** Input data follows **

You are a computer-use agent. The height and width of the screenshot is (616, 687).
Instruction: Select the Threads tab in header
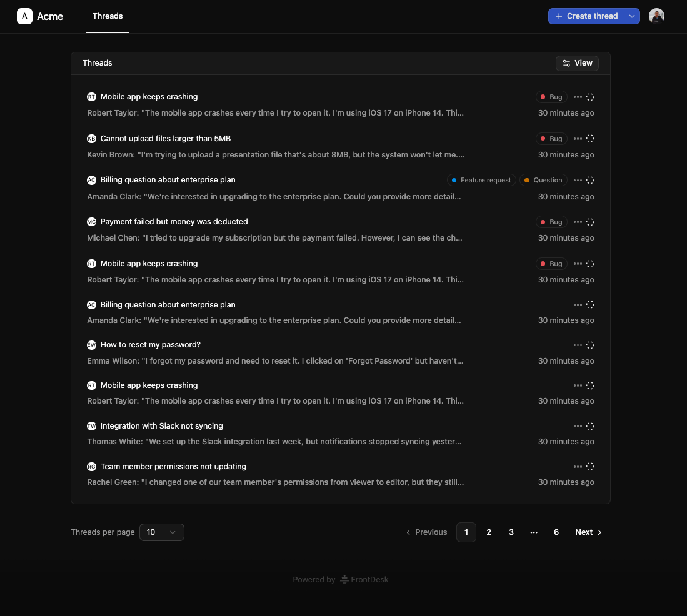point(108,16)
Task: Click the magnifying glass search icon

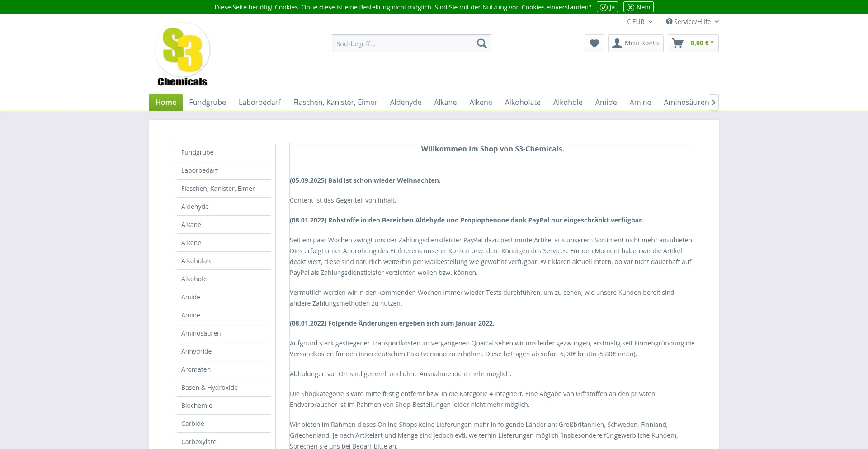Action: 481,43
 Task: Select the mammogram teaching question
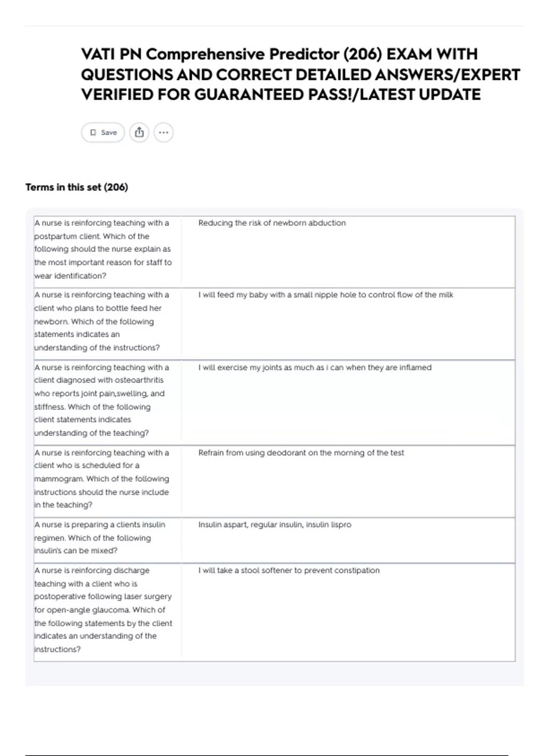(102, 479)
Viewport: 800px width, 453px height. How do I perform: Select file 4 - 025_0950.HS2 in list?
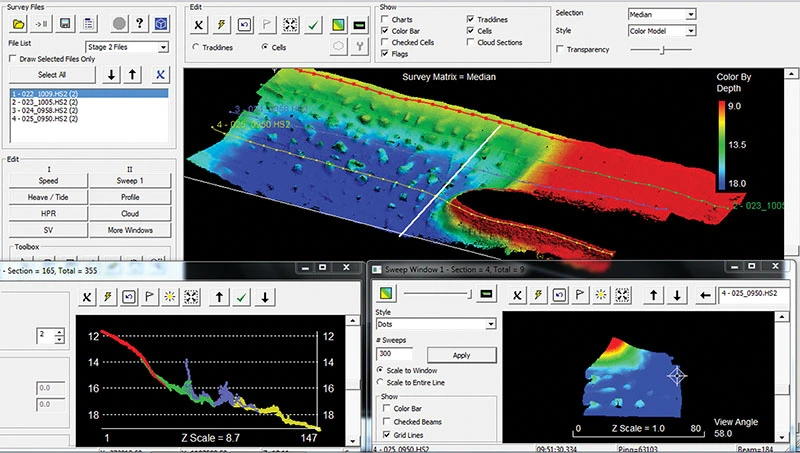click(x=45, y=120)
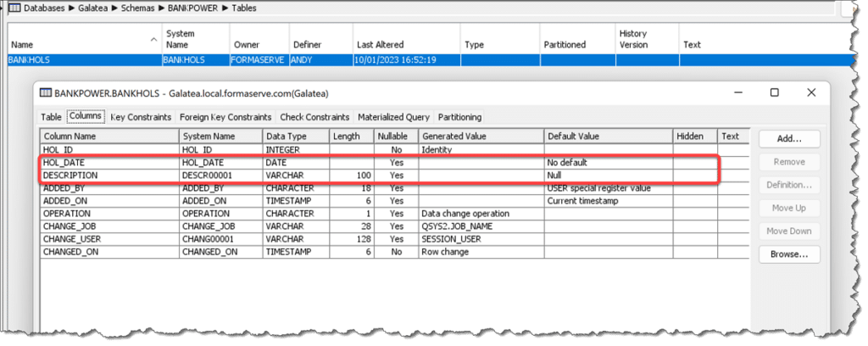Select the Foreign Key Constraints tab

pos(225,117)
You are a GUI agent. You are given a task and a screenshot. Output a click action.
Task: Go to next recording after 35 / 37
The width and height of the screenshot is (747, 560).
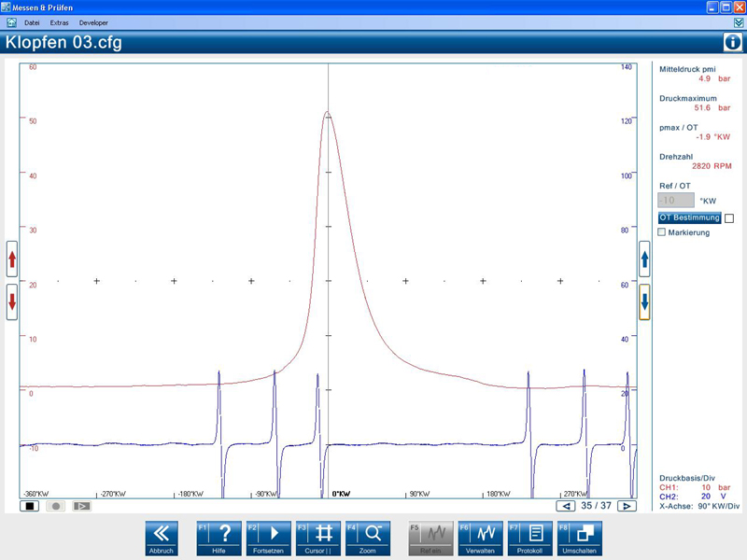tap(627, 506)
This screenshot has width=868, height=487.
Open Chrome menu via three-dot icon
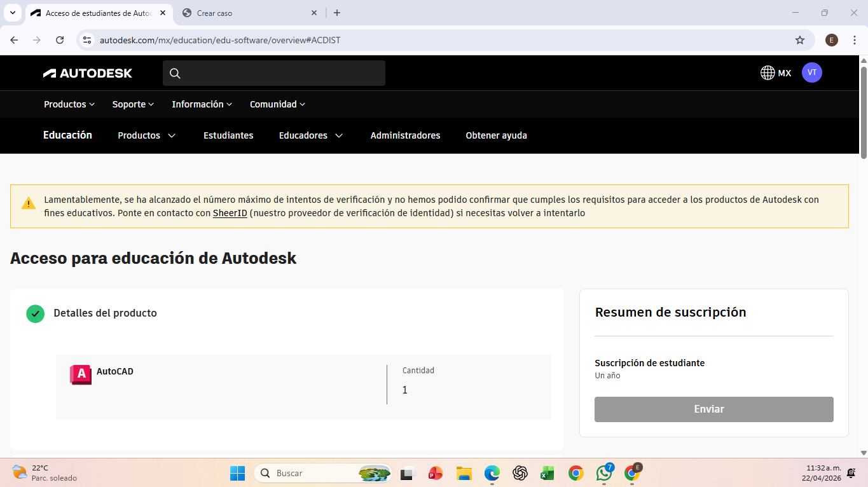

** End of Input data **

§ What the exercise asks
Transcribe each of the records above precisely, with no pictures in the copy.

§ Response to the exercise
You are a computer-use agent. The height and width of the screenshot is (616, 687).
Instruction: Select the Threads tab in header
point(108,16)
Task: Click the magnifying glass search icon

Action: 481,43
 Task: Select the mammogram teaching question
(102, 479)
Viewport: 800px width, 453px height. How do I perform: Select file 4 - 025_0950.HS2 in list?
click(x=45, y=120)
Select the Foreign Key Constraints tab

pos(225,117)
You are a GUI agent. You are given a task and a screenshot. Output a click action.
Task: Go to next recording after 35 / 37
The width and height of the screenshot is (747, 560).
tap(627, 506)
This screenshot has width=868, height=487.
Open Chrome menu via three-dot icon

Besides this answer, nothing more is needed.